**About this task:** Please transcribe the listing below exactly, but only from the line containing "You are a computer-use agent. Screen" through its last line.

**Input records:**
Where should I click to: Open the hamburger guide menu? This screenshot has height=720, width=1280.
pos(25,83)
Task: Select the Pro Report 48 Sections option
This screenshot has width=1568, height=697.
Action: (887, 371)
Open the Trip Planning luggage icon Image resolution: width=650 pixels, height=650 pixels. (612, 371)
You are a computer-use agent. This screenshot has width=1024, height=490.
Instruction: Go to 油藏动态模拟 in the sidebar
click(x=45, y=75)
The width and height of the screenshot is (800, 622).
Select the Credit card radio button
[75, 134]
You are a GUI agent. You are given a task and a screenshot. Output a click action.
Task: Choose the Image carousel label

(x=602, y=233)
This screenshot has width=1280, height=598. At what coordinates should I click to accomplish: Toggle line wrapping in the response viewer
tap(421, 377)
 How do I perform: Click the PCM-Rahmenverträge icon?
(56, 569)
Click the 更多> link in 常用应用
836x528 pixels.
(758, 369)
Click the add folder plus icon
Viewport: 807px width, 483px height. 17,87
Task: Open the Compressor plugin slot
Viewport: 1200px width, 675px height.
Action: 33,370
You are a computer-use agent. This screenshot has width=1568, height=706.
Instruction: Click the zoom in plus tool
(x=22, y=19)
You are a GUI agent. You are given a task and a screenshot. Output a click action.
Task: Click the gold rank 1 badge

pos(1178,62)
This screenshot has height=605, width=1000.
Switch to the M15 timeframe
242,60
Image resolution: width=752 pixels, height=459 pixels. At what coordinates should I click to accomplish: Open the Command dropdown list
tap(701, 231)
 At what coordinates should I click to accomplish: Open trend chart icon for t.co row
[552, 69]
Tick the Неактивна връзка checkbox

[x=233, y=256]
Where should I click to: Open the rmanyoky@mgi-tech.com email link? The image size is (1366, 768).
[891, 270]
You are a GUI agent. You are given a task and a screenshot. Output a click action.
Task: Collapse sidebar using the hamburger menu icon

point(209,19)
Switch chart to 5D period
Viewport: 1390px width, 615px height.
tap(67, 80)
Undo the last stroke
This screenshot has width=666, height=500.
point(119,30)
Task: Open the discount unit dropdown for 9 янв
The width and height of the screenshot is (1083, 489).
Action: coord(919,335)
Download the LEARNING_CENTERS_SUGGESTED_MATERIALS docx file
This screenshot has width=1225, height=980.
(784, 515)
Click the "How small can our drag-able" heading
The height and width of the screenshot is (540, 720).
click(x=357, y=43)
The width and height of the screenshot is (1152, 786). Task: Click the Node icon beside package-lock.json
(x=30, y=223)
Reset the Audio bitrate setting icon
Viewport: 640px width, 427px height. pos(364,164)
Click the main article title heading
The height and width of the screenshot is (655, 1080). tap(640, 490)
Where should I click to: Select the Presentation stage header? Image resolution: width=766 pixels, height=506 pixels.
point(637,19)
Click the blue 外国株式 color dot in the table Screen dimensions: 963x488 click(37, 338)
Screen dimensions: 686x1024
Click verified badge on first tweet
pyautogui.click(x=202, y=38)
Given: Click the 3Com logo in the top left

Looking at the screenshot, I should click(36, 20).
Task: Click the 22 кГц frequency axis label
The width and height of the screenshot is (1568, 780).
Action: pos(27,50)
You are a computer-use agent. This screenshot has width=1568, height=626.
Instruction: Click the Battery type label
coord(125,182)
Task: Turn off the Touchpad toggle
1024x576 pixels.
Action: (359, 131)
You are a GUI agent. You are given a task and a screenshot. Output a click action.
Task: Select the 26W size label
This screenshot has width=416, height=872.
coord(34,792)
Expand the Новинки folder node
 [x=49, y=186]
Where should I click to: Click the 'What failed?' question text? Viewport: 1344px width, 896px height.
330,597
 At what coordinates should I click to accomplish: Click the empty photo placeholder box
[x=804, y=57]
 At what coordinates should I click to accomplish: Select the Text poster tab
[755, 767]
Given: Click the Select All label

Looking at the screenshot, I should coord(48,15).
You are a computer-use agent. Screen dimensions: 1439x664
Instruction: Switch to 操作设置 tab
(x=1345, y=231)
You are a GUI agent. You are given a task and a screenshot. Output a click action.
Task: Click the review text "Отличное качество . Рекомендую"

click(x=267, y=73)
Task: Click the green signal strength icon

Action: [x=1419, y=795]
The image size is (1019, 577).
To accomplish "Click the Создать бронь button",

**Response area:**
You are a computer-use agent. Screen dimensions: 1439x664
Instruction: Switch to 操作设置 tab
(x=1345, y=231)
You are a GUI agent. You are given a task and a screenshot. Output a click action.
Task: Click the review text "Отличное качество . Рекомендую"

click(x=267, y=73)
Task: Click the green signal strength icon

Action: [x=1419, y=795]
The image size is (1019, 577).
To accomplish "Click the Создать бронь button",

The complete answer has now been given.